## start DATA EXTRACT
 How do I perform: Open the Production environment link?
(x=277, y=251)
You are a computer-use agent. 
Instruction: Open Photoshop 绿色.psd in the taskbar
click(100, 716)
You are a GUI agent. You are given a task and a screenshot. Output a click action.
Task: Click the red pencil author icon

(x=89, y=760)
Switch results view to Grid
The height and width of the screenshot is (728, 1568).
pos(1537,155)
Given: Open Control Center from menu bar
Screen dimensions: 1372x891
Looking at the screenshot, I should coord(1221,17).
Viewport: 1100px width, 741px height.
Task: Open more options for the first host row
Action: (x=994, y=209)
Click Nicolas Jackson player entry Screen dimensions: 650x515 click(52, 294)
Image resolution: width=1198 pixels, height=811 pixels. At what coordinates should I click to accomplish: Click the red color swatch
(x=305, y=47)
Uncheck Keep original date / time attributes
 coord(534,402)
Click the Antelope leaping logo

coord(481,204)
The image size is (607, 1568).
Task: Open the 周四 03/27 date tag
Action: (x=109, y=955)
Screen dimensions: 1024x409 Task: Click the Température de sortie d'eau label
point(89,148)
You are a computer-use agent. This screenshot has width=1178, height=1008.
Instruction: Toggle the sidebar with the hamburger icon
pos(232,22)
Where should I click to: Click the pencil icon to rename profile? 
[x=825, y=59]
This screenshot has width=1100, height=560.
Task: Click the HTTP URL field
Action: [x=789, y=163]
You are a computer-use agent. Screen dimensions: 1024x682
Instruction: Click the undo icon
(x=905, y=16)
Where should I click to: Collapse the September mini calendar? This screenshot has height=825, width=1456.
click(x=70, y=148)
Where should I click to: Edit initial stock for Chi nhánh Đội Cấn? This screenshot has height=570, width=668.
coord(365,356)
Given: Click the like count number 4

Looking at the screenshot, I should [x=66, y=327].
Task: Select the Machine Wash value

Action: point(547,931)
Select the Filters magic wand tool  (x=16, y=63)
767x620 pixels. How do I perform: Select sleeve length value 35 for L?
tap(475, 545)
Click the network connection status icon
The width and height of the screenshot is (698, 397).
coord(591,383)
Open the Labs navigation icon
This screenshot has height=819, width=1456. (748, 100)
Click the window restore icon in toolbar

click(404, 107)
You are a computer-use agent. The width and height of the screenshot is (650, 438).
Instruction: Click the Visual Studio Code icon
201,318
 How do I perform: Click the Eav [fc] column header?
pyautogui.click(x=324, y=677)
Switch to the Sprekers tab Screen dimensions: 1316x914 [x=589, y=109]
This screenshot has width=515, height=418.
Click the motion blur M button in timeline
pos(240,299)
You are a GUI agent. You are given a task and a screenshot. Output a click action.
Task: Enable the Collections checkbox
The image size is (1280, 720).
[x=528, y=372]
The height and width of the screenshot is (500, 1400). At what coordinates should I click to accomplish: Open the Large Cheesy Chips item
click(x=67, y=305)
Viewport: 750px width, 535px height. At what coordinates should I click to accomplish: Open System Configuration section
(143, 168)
## end DATA EXTRACT
Output the material above as a JSON list of strings, with one string per line and blank lines omitted.

[
  " How do I perform: Open the Production environment link?",
  "(x=277, y=251)",
  "You are a computer-use agent. ",
  "Instruction: Open Photoshop 绿色.psd in the taskbar",
  "click(100, 716)",
  "You are a GUI agent. You are given a task and a screenshot. Output a click action.",
  "Task: Click the red pencil author icon",
  "(x=89, y=760)",
  "Switch results view to Grid",
  "The height and width of the screenshot is (728, 1568).",
  "pos(1537,155)",
  "Given: Open Control Center from menu bar",
  "Screen dimensions: 1372x891",
  "Looking at the screenshot, I should coord(1221,17).",
  "Viewport: 1100px width, 741px height.",
  "Task: Open more options for the first host row",
  "Action: (x=994, y=209)",
  "Click Nicolas Jackson player entry Screen dimensions: 650x515 click(52, 294)",
  "Image resolution: width=1198 pixels, height=811 pixels. At what coordinates should I click to accomplish: Click the red color swatch",
  "(x=305, y=47)",
  "Uncheck Keep original date / time attributes",
  " coord(534,402)",
  "Click the Antelope leaping logo",
  "coord(481,204)",
  "The image size is (607, 1568).",
  "Task: Open the 周四 03/27 date tag",
  "Action: (x=109, y=955)",
  "Screen dimensions: 1024x409 Task: Click the Température de sortie d'eau label",
  "point(89,148)",
  "You are a computer-use agent. This screenshot has width=1178, height=1008.",
  "Instruction: Toggle the sidebar with the hamburger icon",
  "pos(232,22)",
  "Where should I click to: Click the pencil icon to rename profile? ",
  "[x=825, y=59]",
  "This screenshot has width=1100, height=560.",
  "Task: Click the HTTP URL field",
  "Action: [x=789, y=163]",
  "You are a computer-use agent. Screen dimensions: 1024x682",
  "Instruction: Click the undo icon",
  "(x=905, y=16)",
  "Where should I click to: Collapse the September mini calendar? This screenshot has height=825, width=1456.",
  "click(x=70, y=148)",
  "Where should I click to: Edit initial stock for Chi nhánh Đội Cấn? This screenshot has height=570, width=668.",
  "coord(365,356)",
  "Given: Click the like count number 4",
  "Looking at the screenshot, I should [x=66, y=327].",
  "Task: Select the Machine Wash value",
  "Action: point(547,931)",
  "Select the Filters magic wand tool  (x=16, y=63)",
  "767x620 pixels. How do I perform: Select sleeve length value 35 for L?",
  "tap(475, 545)",
  "Click the network connection status icon",
  "The width and height of the screenshot is (698, 397).",
  "coord(591,383)",
  "Open the Labs navigation icon",
  "This screenshot has height=819, width=1456. (748, 100)",
  "Click the window restore icon in toolbar",
  "click(404, 107)",
  "You are a computer-use agent. The width and height of the screenshot is (650, 438).",
  "Instruction: Click the Visual Studio Code icon",
  "201,318",
  " How do I perform: Click the Eav [fc] column header?",
  "pyautogui.click(x=324, y=677)",
  "Switch to the Sprekers tab Screen dimensions: 1316x914 [x=589, y=109]",
  "This screenshot has width=515, height=418.",
  "Click the motion blur M button in timeline",
  "pos(240,299)",
  "You are a GUI agent. You are given a task and a screenshot. Output a click action.",
  "Task: Enable the Collections checkbox",
  "The image size is (1280, 720).",
  "[x=528, y=372]",
  "The height and width of the screenshot is (500, 1400). At what coordinates should I click to accomplish: Open the Large Cheesy Chips item",
  "click(x=67, y=305)",
  "Viewport: 750px width, 535px height. At what coordinates should I click to accomplish: Open System Configuration section",
  "(143, 168)"
]